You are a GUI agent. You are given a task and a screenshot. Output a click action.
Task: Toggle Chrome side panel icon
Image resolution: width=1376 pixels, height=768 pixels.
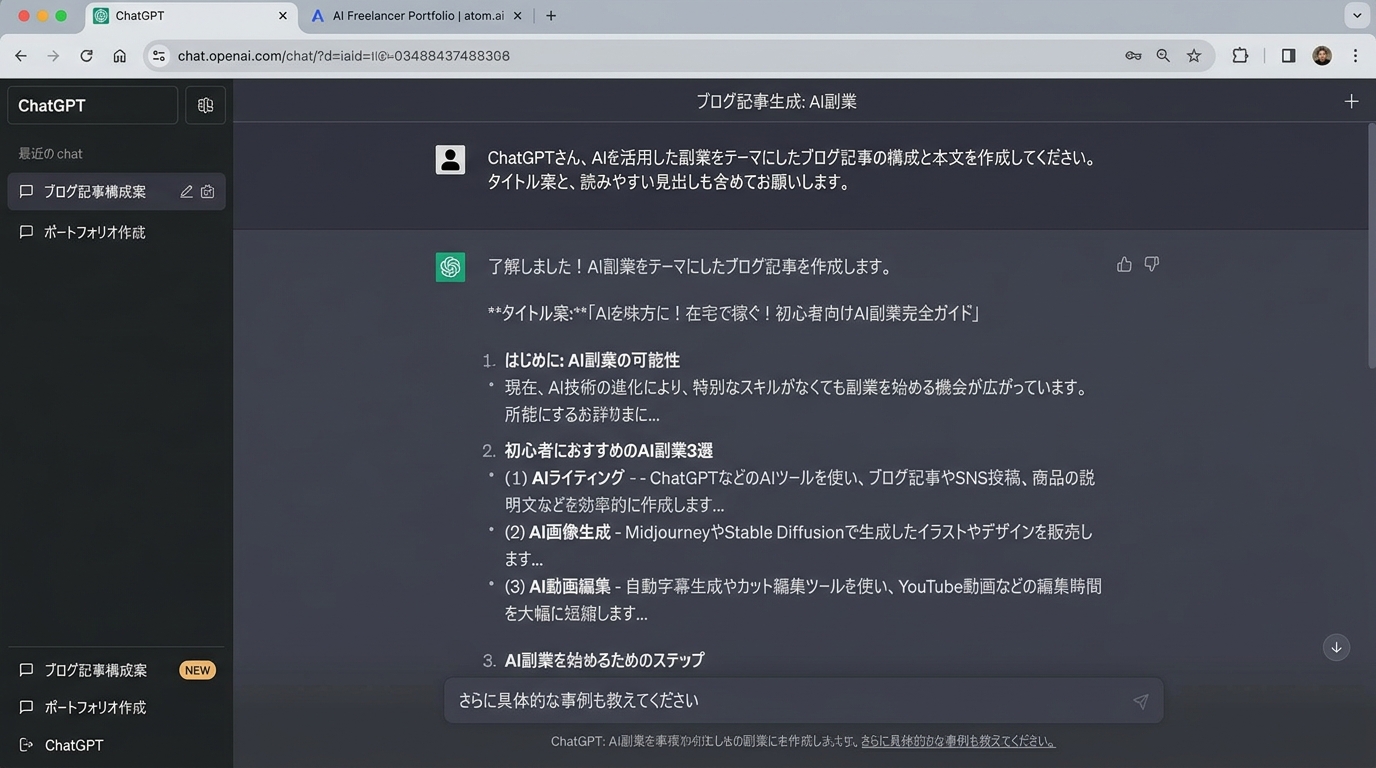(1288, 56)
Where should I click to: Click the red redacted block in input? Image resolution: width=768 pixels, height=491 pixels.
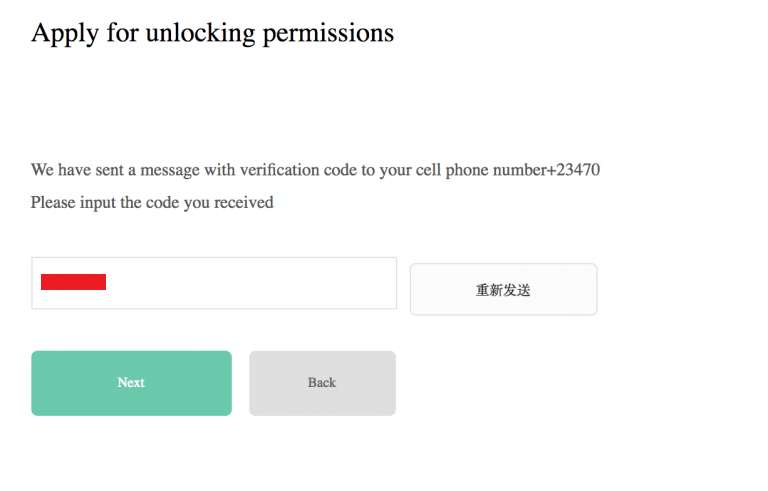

-----

### EXERCISE PROMPT
Print all entries exactly. The images do not belong in the copy.

### THE ANSWER
You are a GUI agent. You are given a task and a screenshot. Output a click action.
Task: Toggle Chrome side panel icon
Image resolution: width=1376 pixels, height=768 pixels.
(1288, 56)
Where should I click to: Click the red redacted block in input? Image resolution: width=768 pixels, height=491 pixels.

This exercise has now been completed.